土地購入の全体像(土地探し→契約→引き渡し)
土地購入の全体像は、以下の流れで進みます。
- 土地探し(インターネット検索・不動産会社相談)
- 買付証明書の提出(仮押さえ)
- 住宅ローン事前審査
- 重要事項説明と売買契約
- 住宅ローン本審査
- 決済・引き渡し
- 所有権移転登記
覚えておくべき基本用語(買付証明書、手付金、接道義務)
土地購入でよく使われる用語は以下の通りです。
- 買付証明書: 土地の仮押さえを行うための書類。金銭不要でサインと印鑑だけで提出可。撤回してもペナルティなし
- 手付金: 土地の売買代金の5〜10%程度を契約時に支払う(法定上限20%)。

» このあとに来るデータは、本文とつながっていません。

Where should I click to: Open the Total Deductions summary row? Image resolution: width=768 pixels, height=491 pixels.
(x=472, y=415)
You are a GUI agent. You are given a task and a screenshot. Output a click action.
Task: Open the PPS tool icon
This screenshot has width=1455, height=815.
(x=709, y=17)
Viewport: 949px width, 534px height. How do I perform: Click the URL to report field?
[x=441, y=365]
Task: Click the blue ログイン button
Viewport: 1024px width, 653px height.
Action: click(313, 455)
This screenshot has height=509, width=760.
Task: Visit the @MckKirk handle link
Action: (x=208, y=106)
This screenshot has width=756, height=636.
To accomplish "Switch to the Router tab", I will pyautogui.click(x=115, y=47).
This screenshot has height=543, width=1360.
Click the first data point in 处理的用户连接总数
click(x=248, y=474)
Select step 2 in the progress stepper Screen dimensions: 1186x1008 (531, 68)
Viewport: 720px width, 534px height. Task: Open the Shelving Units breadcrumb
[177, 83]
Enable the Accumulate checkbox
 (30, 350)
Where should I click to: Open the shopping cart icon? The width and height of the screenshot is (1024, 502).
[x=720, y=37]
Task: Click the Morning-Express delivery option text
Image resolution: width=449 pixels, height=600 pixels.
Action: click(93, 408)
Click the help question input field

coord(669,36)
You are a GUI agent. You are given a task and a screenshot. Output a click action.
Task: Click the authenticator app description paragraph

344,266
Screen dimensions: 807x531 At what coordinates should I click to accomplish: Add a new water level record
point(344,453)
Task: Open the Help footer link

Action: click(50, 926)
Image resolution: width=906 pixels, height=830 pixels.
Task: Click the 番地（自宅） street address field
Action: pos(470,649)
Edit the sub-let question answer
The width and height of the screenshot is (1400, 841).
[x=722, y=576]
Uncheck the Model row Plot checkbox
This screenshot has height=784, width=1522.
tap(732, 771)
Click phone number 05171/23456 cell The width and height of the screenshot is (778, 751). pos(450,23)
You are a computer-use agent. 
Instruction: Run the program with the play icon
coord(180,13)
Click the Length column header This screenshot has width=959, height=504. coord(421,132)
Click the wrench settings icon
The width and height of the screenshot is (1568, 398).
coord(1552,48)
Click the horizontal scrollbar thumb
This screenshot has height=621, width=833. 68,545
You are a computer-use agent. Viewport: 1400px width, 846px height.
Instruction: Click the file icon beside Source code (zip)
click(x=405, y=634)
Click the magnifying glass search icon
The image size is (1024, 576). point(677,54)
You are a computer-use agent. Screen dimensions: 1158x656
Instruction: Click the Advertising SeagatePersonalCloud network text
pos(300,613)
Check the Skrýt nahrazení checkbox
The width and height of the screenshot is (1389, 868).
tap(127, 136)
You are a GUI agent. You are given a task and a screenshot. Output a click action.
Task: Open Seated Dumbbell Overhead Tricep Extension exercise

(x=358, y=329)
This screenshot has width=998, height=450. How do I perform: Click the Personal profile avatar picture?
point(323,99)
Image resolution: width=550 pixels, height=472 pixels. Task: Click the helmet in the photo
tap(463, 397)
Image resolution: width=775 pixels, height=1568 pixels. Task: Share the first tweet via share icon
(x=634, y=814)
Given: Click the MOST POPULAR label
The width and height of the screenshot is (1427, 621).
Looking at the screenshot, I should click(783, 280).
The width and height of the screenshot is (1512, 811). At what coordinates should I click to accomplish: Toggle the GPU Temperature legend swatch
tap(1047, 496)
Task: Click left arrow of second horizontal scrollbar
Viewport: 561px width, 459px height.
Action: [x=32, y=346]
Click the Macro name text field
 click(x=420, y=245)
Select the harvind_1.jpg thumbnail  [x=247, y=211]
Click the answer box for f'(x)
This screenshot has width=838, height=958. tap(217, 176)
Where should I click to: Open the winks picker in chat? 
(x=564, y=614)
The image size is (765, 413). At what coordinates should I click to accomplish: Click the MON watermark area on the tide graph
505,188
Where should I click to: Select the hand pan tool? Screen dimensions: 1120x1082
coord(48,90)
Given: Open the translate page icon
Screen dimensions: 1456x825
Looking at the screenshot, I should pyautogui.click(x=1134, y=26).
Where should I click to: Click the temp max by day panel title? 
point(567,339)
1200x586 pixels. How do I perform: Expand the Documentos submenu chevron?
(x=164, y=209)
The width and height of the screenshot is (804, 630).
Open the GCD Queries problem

買主都合の解約時は返還されない
- 接道義務: 敷地が幅員4m以上の道路に2m以上接している必要(建築基準法)。満たさないと建築不可
土地購入の7ステップ(詳細な流れ)
ステップ1:土地探し(3か月〜1年)
土地探しは3か月〜1年が目安です。以下の方法で探すことができます。
- インターネット検索: SUUMO、アットホーム、LIFULL HOME'S等の大手検索サイト
- 不動産会社への相談: 地域密着型の不動産会社は非公開物件を持っている場合も
- 現地調査: 希望エリアを実際に歩いて「売地」看板を探す
ステップ2:買付証明書の提出(仮押さえ)
気に入った土地が見つかったら、買付証明書を提出して仮押さえを行います。金銭不要でサインと印鑑だけで提出可能で、撤回してもペナルティはありません。
ステップ3:住宅ローン事前審査(2〜3日)
買付証明書を提出したら、住宅ローンの事前審査を行います。審査期間は2〜3日が目安です(ネット系金融機関は1ヶ月程度かかる場合もあり)。
ステップ4:重要事項説明と売買契約
宅地建物取引士から重要事項説明を受け、内容を十分確認した上で売買契約を結びます。契約時には手付金(取引金額の5〜10%程度)を支払います。
ステップ5:住宅ローン本審査(1〜2週間)
売買契約後、住宅ローンの本審査を行います。審査期間は1〜2週間が目安です(ネット系金融機関は1ヶ月程度かかる場合もあり)。
ステップ6:決済・引き渡し
住宅ローンの本審査が通ったら、決済・引き渡しを行います。残金を支払い、土地の鍵や書類を受け取ります。
ステップ7:所有権移転登記
決済・引き渡し後、所有権移転登記を行います。登記は司法書士に依頼するのが一般的です(費用は5〜10万円程度)。
予算と資金計画(費用内訳・税金・住宅ローン)
土地購入にかかる費用の内訳(土地代金+諸費用5-10%)
土地購入にかかる費用は、土地代金に加えて諸費用として土地代金の5〜10%程度が必要です。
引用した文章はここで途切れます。